What to work on »
Report how many lines in the material below contain the string "pixels", where case counts. Give only the number.

Records to use »
..........

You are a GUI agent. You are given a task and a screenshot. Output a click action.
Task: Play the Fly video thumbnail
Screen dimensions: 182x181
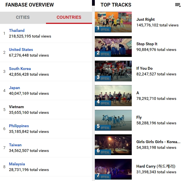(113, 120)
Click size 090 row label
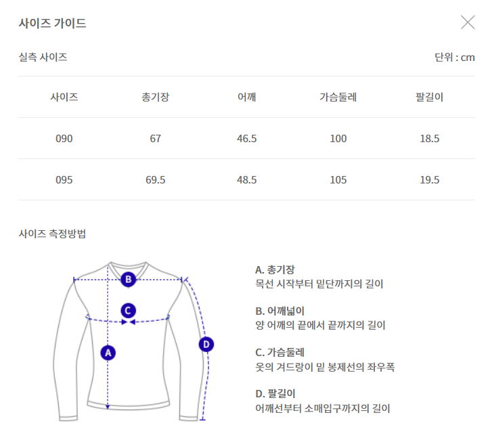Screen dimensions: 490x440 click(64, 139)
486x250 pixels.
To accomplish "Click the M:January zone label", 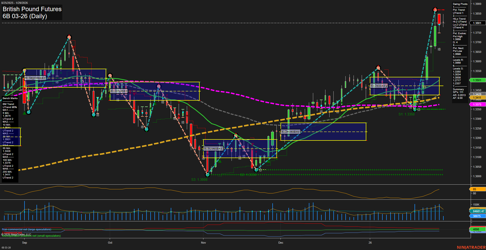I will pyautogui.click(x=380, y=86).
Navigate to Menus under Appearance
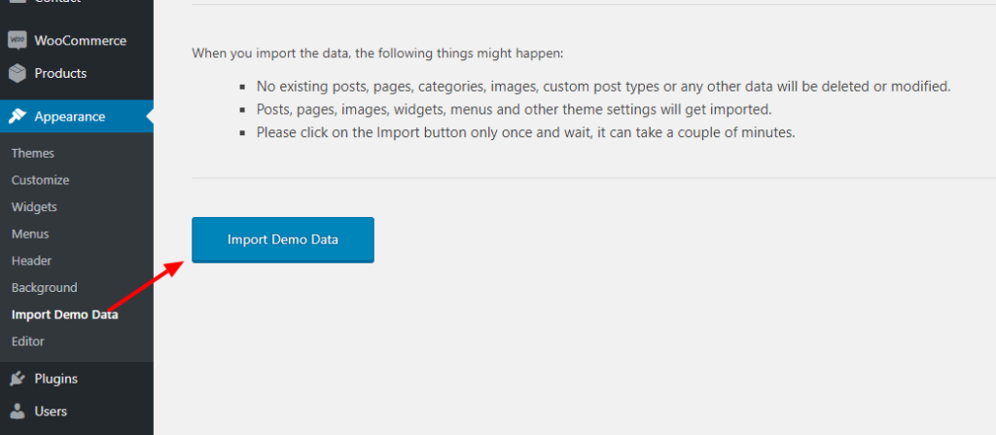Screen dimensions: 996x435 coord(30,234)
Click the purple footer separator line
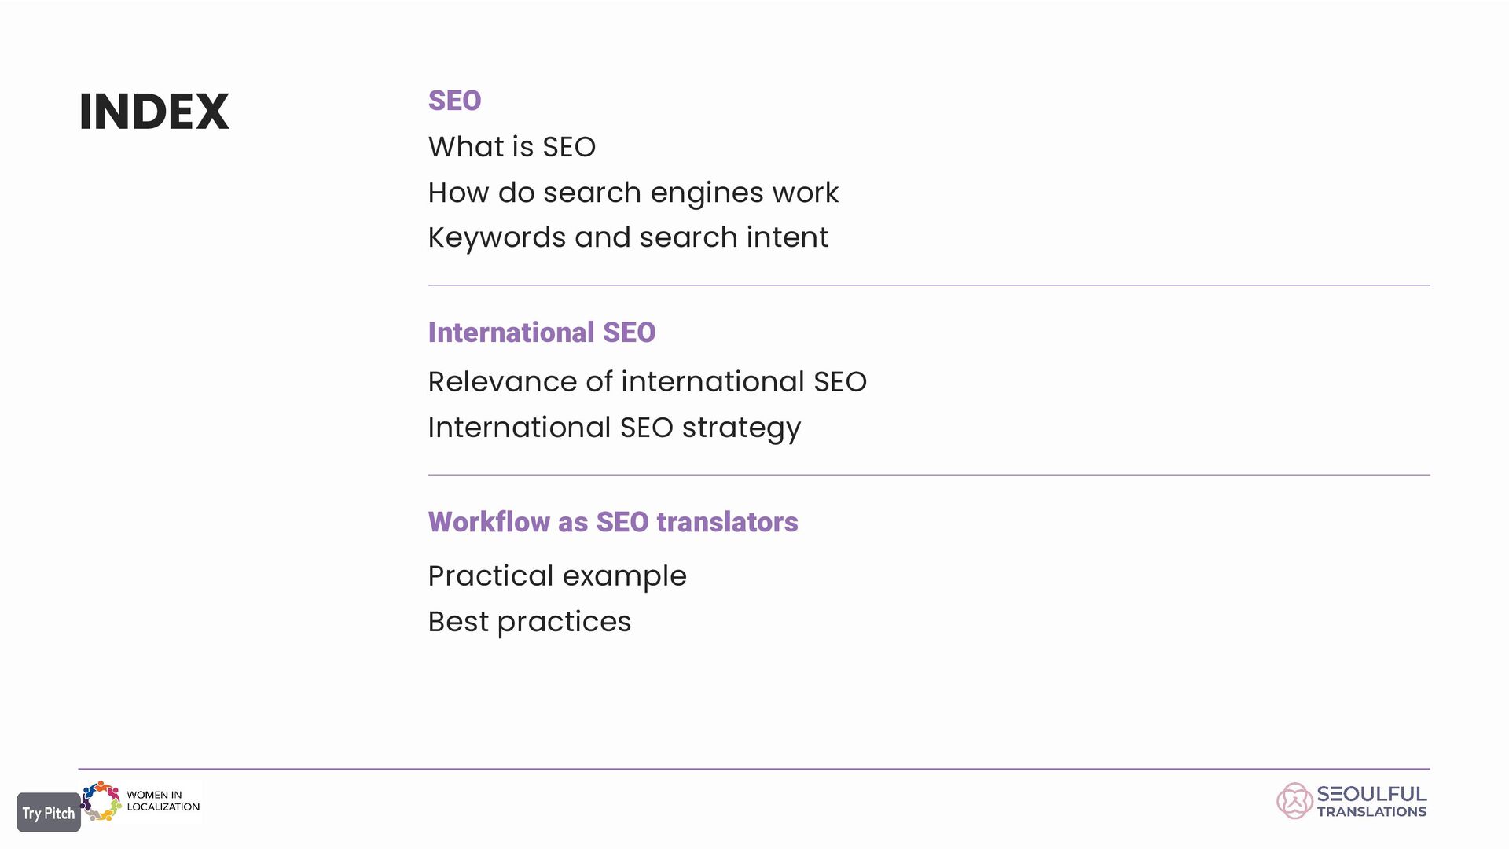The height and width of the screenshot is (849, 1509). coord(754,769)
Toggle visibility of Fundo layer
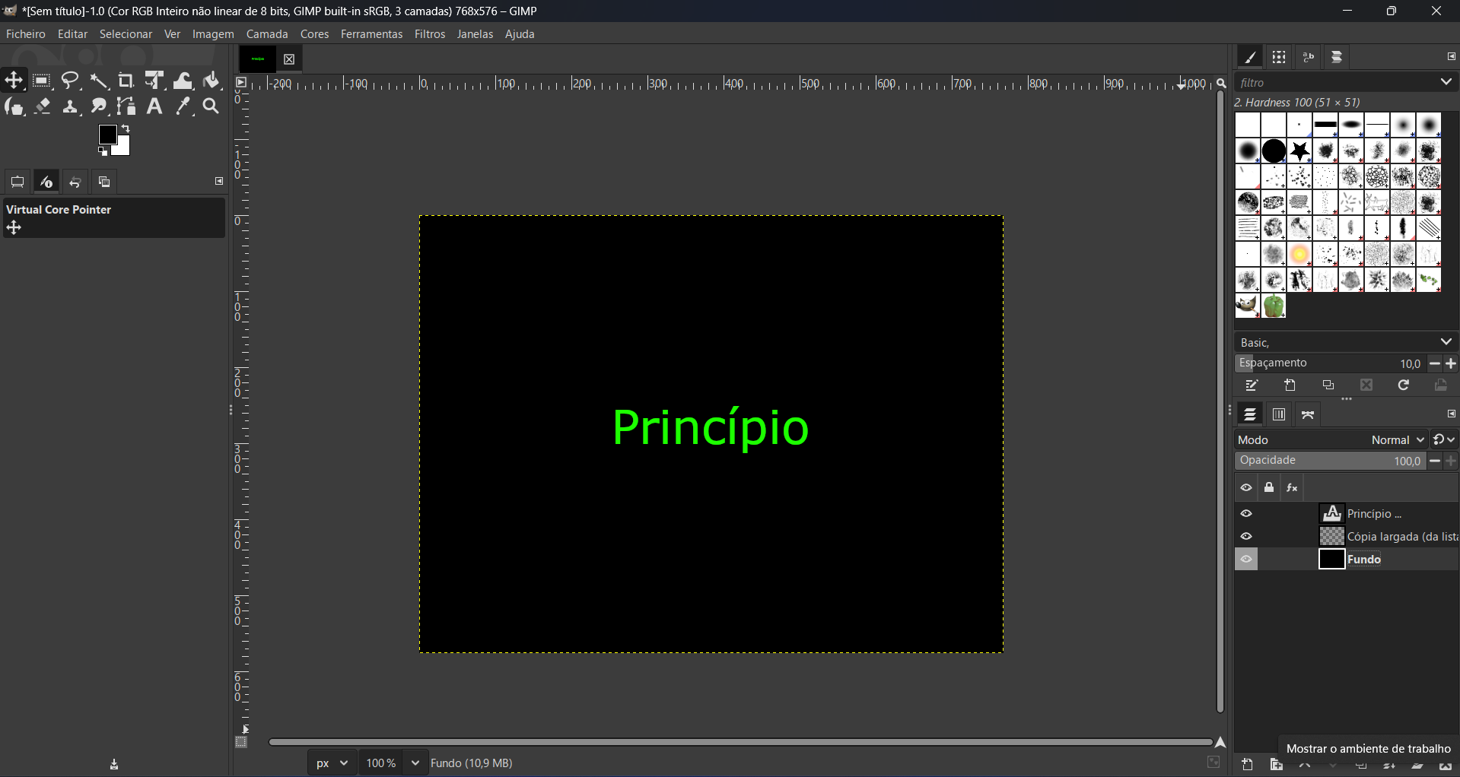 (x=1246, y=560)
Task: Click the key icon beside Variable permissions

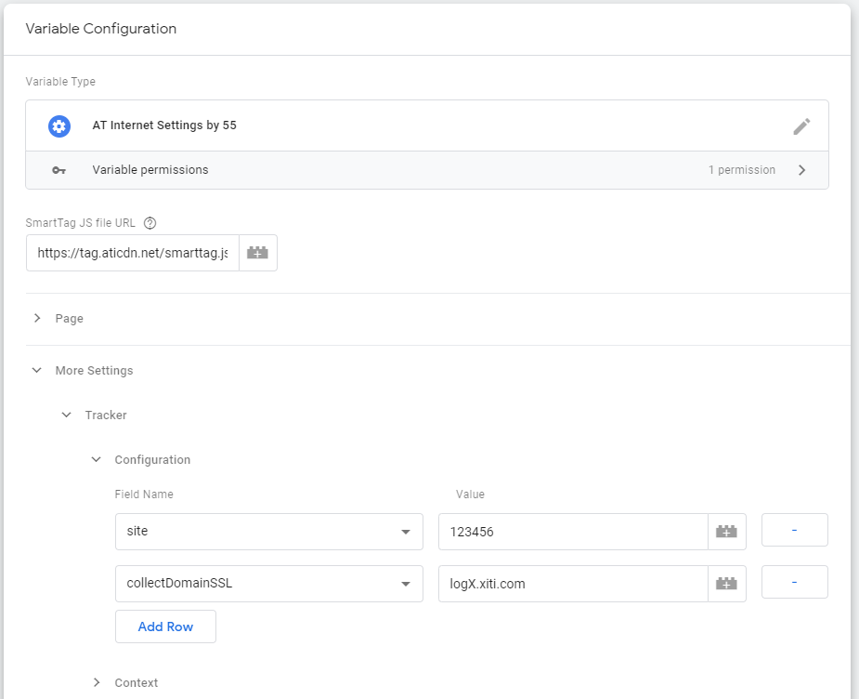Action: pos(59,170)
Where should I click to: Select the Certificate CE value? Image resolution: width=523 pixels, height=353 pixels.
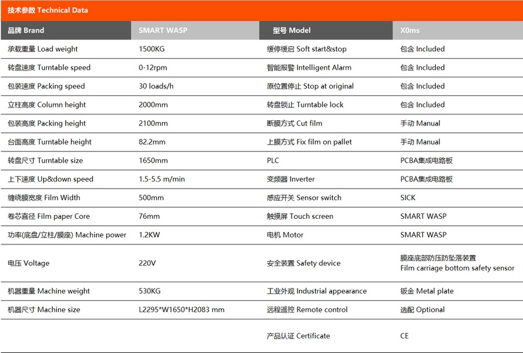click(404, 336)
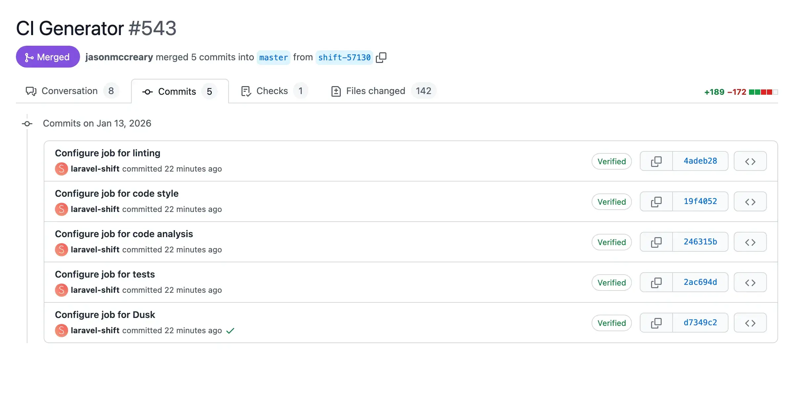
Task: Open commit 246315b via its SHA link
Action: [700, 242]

..........

Task response »
2